(Stored data entries)
+++

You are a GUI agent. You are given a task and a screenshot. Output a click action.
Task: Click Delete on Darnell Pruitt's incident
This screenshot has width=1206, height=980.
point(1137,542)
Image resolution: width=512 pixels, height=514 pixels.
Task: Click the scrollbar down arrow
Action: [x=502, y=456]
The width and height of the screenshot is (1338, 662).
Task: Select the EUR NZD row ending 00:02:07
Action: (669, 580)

+++

Restate word for word the lines above, beginning with the one that contains "Task: Click Delete" and ending with the last line.

REPLY TO THE EXERCISE —
Task: Click Delete on Darnell Pruitt's incident
This screenshot has width=1206, height=980.
point(1137,542)
Image resolution: width=512 pixels, height=514 pixels.
Task: Click the scrollbar down arrow
Action: [x=502, y=456]
The width and height of the screenshot is (1338, 662).
Task: Select the EUR NZD row ending 00:02:07
Action: (669, 580)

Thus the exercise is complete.